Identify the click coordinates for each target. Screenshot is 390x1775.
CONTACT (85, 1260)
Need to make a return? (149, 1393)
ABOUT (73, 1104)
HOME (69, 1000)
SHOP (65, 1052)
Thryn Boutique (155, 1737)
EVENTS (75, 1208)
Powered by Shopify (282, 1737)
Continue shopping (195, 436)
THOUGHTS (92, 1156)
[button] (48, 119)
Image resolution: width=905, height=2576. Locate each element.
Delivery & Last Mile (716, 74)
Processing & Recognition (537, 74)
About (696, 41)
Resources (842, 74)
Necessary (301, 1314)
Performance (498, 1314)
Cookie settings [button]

........

Copy every line of the data above exactly.

## Written solution:
Identify the click coordinates for each target. Screenshot is 390x1775.
CONTACT (85, 1260)
Need to make a return? (149, 1393)
ABOUT (73, 1104)
HOME (69, 1000)
SHOP (65, 1052)
Thryn Boutique (155, 1737)
EVENTS (75, 1208)
Powered by Shopify (282, 1737)
Continue shopping (195, 436)
THOUGHTS (92, 1156)
[button] (48, 119)
Image resolution: width=905, height=2576. Locate each element.
Delivery & Last Mile (716, 74)
Processing & Recognition (537, 74)
About (696, 41)
Resources (842, 74)
Necessary (301, 1314)
Performance (498, 1314)
Cookie settings [button]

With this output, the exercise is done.